3. Critique de la méthode d’Hermès.

Nous la critiquerons au point de vue de la révélation, et à celui de la raison, en rappelant les principes de l’une et de l’autre qui s’opposent à une pareille méthode ; puis nous montrerons les illusions et les inconséquences de l’auteur.

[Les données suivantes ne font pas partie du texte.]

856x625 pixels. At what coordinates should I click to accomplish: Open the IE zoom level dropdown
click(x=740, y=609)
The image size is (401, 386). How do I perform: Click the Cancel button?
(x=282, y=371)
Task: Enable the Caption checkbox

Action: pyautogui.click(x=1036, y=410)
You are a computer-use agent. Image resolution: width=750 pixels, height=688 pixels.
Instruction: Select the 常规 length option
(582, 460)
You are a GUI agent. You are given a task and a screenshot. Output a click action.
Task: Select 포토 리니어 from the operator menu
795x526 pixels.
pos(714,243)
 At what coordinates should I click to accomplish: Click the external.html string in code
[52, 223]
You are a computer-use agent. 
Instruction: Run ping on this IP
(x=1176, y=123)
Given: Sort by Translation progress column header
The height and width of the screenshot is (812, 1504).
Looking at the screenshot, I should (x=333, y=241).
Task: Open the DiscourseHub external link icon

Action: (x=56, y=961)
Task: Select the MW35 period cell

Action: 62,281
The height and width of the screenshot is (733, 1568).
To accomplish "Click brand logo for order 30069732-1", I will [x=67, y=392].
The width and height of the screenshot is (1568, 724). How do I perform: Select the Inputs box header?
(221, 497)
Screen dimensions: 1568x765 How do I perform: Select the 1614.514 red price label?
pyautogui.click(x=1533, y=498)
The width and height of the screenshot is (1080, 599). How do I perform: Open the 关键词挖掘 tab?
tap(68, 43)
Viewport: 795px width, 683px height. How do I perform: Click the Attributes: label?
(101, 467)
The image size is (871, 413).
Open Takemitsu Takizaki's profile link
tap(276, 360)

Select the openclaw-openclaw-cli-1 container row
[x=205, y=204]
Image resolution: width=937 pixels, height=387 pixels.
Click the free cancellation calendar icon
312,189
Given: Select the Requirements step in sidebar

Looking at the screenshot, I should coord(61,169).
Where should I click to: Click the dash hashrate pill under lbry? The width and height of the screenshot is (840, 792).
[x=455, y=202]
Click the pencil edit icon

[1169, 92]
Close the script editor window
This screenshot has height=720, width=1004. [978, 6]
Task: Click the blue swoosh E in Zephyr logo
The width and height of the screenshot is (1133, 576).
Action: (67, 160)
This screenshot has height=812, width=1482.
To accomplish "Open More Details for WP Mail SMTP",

a) Les principes de la révélation exigent la persévérance dans la foi que l’on a reçue par l’enseignement apostolique et ecclésiastique ; qu’on reste enraciné dans cette foi, que l’on ne s’en écarte pas, même sous prétexte de philosophie. Voir col. 279 sq. Or le doute réel, tel que celui d’Hermès, écarte de la foi, déracine de la foi, puisque la foi est un assentiment intellectuel essentiellement ferme, excluant le doute. Voir col. 88 sq. Et comment observerait-il le précepte divin de garder sa foi, celui qui volontairement « rechercherait les doutes » suivant la méthode d’Hermès ? Cette méthode est donc ouvertement opposée aux documents de l’Écriture et de la tradition que nous avons cités.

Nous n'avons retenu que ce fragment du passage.